Let’s talk about “Cellular,” a suspenseful drama from 2004 with Chris Evans, Kim Basinger, and Jason Statham. Basinger is a biology instructor whose husband gets involved in some dubious activities. A bunch of criminals, led by Jason Statham, obviously, break into Basinger’s home to draw out the husband. In order to prevent her from dialing for aid, they destroy her landline.
Quite a typical fare. Basinger successfully disassembles the phone long enough to dial a chance number. One she calls is I mean, Chris Evans. Although he has been years since playing either of his comic book career-defining roles, Evans unwillingly steps in to help. In order to save his anonymous caller—as well as her son, whose name is actually Ricky Martin—he faces gun-toting goons, cross-connecting cell lines, and poor reception. I don’t know what will persuade you to watch this terrible movie if that doesn’t.

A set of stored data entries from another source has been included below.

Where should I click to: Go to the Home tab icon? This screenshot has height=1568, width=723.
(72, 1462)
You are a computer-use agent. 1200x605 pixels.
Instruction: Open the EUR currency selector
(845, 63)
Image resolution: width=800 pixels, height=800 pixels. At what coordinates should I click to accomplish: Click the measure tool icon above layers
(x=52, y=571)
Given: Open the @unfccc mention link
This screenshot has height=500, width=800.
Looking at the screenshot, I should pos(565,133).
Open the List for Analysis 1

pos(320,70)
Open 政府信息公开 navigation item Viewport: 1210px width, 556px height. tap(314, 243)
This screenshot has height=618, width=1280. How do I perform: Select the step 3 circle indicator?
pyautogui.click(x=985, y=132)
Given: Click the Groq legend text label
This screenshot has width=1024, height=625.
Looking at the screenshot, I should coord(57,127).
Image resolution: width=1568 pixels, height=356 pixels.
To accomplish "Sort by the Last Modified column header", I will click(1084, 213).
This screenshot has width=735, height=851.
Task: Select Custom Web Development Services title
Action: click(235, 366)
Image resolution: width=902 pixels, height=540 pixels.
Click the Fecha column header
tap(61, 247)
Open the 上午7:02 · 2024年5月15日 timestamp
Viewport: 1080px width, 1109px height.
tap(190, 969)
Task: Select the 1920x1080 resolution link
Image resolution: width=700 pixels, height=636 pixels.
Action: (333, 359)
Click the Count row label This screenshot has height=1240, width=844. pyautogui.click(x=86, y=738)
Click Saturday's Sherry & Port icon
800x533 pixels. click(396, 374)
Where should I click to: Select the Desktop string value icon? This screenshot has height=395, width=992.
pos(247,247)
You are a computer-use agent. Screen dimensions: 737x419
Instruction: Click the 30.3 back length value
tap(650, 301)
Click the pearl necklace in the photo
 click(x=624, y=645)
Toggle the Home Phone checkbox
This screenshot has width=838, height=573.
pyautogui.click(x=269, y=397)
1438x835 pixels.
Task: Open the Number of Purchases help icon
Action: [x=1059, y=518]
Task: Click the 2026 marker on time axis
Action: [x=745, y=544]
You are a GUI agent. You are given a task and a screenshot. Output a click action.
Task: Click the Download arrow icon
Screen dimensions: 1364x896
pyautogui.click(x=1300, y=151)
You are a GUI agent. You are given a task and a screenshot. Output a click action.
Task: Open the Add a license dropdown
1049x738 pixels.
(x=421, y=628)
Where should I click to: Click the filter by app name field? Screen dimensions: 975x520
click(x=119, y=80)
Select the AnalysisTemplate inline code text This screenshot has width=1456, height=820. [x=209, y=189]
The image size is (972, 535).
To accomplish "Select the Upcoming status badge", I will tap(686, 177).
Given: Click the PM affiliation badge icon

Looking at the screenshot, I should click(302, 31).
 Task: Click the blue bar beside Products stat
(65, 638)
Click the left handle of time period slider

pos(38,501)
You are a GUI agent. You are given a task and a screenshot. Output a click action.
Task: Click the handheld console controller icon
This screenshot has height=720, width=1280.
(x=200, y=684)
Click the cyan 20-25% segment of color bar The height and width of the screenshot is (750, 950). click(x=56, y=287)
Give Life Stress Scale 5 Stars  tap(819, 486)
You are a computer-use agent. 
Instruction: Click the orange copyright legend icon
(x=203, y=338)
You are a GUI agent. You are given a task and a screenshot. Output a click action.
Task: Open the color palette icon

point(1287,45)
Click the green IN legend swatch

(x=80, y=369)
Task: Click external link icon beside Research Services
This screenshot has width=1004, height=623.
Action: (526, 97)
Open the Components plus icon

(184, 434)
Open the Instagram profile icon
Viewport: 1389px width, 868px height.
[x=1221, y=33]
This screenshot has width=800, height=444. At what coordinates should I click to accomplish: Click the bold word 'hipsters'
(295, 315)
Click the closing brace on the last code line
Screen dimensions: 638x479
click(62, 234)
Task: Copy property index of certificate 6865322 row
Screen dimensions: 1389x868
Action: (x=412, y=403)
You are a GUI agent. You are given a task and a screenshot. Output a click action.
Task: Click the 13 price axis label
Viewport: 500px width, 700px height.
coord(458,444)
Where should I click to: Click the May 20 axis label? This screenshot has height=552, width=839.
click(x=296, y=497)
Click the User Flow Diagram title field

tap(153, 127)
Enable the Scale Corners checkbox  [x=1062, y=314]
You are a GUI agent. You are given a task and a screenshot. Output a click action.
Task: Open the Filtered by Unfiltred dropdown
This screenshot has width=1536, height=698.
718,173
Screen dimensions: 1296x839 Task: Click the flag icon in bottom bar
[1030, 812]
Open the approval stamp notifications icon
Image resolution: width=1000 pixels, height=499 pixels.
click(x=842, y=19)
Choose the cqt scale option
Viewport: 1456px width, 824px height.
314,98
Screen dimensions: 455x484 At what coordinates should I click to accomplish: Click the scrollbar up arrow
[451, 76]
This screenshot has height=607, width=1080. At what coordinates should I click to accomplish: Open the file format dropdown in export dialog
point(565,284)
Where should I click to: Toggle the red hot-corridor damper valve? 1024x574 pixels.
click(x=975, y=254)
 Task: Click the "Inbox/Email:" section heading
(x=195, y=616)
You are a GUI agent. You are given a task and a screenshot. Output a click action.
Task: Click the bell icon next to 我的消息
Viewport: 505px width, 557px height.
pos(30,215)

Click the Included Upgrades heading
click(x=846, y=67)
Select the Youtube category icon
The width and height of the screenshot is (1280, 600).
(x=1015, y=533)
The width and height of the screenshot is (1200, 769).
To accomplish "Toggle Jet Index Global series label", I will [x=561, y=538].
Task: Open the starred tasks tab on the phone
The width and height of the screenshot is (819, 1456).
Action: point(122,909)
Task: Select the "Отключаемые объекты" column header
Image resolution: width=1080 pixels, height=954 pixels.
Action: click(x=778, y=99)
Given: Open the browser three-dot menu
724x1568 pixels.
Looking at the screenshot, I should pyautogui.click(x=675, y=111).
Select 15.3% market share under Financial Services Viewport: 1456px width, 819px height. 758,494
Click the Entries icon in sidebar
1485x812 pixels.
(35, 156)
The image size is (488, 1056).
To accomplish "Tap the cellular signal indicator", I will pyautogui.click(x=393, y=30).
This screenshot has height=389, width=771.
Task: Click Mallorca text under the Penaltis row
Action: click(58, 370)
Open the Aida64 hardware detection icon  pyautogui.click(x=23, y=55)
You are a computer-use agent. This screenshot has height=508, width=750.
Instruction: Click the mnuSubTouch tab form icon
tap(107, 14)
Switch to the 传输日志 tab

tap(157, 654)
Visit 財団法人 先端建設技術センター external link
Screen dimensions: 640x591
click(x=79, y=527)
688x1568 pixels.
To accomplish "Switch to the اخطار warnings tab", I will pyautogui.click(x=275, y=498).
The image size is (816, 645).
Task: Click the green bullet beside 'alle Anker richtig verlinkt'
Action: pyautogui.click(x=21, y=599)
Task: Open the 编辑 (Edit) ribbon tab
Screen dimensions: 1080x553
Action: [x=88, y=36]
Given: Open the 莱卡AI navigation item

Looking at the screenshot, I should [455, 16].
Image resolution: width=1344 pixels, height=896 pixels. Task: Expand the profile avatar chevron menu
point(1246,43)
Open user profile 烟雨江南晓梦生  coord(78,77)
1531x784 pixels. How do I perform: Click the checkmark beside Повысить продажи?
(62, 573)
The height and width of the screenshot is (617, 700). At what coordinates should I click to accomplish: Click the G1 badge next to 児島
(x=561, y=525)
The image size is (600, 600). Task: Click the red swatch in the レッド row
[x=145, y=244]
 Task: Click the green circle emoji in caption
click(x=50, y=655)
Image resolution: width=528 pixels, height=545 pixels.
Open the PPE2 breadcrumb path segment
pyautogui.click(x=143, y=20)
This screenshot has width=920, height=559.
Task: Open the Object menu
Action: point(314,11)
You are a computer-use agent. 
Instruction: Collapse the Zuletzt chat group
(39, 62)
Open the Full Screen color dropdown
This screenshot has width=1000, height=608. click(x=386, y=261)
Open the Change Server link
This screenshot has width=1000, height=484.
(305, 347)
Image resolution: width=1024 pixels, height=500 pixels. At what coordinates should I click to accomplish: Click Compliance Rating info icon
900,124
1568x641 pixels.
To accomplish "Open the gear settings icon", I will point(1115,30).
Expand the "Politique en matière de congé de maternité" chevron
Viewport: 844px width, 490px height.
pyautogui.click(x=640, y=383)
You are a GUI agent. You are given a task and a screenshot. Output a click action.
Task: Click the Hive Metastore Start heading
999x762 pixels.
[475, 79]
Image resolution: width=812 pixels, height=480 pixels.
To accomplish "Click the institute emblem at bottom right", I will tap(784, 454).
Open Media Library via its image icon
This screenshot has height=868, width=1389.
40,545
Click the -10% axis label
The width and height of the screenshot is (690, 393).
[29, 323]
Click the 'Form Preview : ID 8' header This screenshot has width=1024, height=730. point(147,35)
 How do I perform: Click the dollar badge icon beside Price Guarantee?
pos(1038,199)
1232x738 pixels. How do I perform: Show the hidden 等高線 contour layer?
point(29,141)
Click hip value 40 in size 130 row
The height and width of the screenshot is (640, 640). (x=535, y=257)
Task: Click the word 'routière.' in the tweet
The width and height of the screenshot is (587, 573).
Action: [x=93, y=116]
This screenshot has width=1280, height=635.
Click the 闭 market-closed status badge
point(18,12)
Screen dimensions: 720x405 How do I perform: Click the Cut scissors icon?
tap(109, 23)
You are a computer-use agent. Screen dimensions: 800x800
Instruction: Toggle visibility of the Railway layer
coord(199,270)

23. Triple Frontier (2019)
If you like manic Jake Gyllenhaal, you probably also like sad Ben Affleck, who was a more subdued actor before him. Despite the fact that the eternal meme has thankfully stopped being discussed in public, Sad Affleck continues to make movies today. It’s difficult to top his equally depressing veteran-turned-thief from the Netflix film “Triple Frontier,” but traces of Sad Affleck could be seen in the disastrous sexual thriller “Deep Water.”
Affleck portrays a single father who joins forces with his equally desperate brothers in order to steal millions from an unknowing drug lord in Brazil. Oscar Isaac, Pedro Pascal, Charlie Hunnam, and Garrett Hedlund round out the cast. Their journey across the Andes during their heist finally puts their brothers to the test, much like in most dad-core movies.
24. Set It Off (1996)
For women, the heist subgenre is not always the most friendly. Prior to recent movies like “Ocean’s 8” and “Widows,” the defining entry was arguably F. Gary Gray’s “Set It Off,” which placed capable women at the center of the plot. The movie provides a unique exploration of the difficulties faced by lower-class women of color, particularly in a society that is so overtly misogynistic, racist, and classist.
At the risk of seeming effusive, “Set It Off” is flawlessly paced and cast. The picture is the ideal complement to “Ambulance” since Queen Latifah, Jada Pinkett Smith, Vivica A. Fox, and Kimberly Elise properly embody the struggles of their characters.